Jul 25 2011

Furness Abbey, a circus and urban wilderness

It is pissing down and cold in the way that only an English July can be. I want to look at Furness Abbey but it is so cosy in the car and it costs £3.80 to go out in the rain and look at what we have already seen in-between the swipe of the windscreen wipers. It is a ruin, a very nice ruin but I fail to see what a closer and more expensive viewing can yield. But we have driven an hour, I would quite like to see a ghostly monk who are far more likely to pop up in inclement weather so I begrudgingly pay, run the gauntlet of the nice woman behind the till trying to upsell us Furness Abbey pamphlets and have a free sample of nettle wine which mollifies me somewhat.

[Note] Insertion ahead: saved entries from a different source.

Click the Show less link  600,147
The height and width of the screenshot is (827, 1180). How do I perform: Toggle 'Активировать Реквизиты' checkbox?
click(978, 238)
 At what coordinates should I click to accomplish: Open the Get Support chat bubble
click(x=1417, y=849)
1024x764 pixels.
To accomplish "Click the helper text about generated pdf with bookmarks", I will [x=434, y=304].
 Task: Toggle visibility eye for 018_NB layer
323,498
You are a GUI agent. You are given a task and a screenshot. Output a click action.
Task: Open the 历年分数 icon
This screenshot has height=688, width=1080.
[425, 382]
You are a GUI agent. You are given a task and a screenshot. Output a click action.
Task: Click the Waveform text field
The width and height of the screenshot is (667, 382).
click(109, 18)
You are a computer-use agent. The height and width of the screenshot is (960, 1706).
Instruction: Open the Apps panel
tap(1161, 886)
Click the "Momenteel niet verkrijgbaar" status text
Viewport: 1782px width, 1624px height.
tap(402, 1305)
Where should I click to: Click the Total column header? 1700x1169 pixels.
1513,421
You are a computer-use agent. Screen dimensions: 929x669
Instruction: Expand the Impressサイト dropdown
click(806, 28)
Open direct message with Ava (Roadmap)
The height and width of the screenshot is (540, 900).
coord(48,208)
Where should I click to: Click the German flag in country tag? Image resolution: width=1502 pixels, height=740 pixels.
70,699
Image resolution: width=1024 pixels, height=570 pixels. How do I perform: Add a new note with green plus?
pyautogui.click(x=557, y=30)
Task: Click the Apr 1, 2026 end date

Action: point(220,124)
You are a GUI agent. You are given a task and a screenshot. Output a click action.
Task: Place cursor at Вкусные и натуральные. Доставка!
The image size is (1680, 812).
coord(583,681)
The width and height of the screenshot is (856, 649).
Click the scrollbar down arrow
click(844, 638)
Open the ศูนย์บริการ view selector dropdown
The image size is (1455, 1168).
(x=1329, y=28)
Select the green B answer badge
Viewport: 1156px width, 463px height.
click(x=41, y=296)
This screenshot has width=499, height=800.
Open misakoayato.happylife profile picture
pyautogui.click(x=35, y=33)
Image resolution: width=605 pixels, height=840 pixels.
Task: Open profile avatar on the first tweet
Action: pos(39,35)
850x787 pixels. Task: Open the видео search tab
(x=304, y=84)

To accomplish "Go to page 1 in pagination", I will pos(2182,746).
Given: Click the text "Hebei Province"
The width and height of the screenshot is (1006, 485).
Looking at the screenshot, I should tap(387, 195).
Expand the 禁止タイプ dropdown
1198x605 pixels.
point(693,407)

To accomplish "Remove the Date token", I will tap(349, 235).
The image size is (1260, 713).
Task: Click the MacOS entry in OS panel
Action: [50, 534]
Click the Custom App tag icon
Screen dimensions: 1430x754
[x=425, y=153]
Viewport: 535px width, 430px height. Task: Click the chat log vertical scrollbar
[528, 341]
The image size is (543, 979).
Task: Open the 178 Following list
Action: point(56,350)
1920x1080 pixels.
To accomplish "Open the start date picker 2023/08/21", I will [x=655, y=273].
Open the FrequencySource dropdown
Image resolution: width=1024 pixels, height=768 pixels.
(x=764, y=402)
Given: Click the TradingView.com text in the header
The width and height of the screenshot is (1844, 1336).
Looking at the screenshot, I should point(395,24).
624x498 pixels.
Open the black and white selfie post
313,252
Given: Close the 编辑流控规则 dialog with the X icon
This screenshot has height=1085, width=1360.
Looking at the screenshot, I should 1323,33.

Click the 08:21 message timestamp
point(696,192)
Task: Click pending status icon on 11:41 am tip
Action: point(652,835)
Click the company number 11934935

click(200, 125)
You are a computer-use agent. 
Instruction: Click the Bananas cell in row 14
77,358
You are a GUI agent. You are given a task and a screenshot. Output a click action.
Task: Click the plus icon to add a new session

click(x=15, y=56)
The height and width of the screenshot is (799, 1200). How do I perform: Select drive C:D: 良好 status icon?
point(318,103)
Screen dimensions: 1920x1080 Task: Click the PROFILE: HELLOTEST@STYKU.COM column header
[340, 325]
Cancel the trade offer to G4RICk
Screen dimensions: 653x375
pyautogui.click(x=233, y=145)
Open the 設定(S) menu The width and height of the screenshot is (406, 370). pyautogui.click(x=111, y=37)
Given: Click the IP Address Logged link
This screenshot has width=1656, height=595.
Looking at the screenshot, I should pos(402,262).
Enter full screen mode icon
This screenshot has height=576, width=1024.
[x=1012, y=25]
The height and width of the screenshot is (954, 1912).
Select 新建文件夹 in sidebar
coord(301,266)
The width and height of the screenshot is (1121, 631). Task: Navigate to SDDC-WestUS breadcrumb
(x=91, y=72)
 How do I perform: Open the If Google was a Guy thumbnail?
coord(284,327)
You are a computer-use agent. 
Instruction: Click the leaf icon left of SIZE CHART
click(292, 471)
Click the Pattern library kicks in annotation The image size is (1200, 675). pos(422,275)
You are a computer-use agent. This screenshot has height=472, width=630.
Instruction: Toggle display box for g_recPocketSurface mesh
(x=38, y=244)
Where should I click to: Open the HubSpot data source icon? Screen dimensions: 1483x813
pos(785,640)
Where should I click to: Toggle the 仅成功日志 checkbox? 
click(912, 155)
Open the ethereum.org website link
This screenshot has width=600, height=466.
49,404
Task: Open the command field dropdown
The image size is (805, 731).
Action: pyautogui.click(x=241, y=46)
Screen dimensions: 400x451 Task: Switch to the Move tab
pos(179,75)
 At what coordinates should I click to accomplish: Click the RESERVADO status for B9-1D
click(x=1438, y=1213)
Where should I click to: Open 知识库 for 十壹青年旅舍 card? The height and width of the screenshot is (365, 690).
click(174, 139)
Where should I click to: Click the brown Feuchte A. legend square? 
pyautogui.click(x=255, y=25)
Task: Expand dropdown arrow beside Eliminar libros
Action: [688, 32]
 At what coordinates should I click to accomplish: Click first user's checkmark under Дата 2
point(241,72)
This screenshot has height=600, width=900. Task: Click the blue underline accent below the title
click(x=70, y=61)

And I do not resent my £3.80. We spend an hour there looking up at spiral staircases that stop at vanished floors, drenched sky-clad cloisters, soaring ambitious walls attached to nothing, malevolent gargoyles, 13th century knights graves who look like Darth Vader.

I do not see a ghost. I must have paid enough to see a ghost by now. Anyone would think they don’t exist. I try really hard; peeping through the gloom at arched windows but no sudden flit of black appears. I realize I am wearing my long black frock coat (from Next) and hope at least I have presented a quick glimpse of immortality to the few umbrella-covered stalwarts perusing the site. Until they see me pushing a shouty baby in a nylon pushchair.

Then the circus. Part of the Lakes Alive! events they are cheerily trying to be a brilliant circus despite being in the rain in Barrow on Furness, having no animals and being bellowed at to ‘Fall! Fall!’ when performing acrobatics by small Barrow youth. They are still excellent and so sanguine in the circumstances, could easily get a job for HMP prison services.

Walney Island is nearby and Walney Island is terrifying. It is the worst bits of country and town enmeshed together in a windswept ferocious huddle. There is a big housing estate, some pubs that look like they have never seen a female, a vegetarian option or a hanging basket, a caravan park and then sudden marsh, sudden sucking slooping salt marsh from which pops out the top of a car. I open the car door and am nearly sucked away.

Rare birds and wildlife can be witnessed here against the faint outline of Barrow industry. In the sea can be seen the hulk of Peil Island, another monastic outcrop. I shall go there one day but now, right now, I am scared of both nature and man and wish to go home.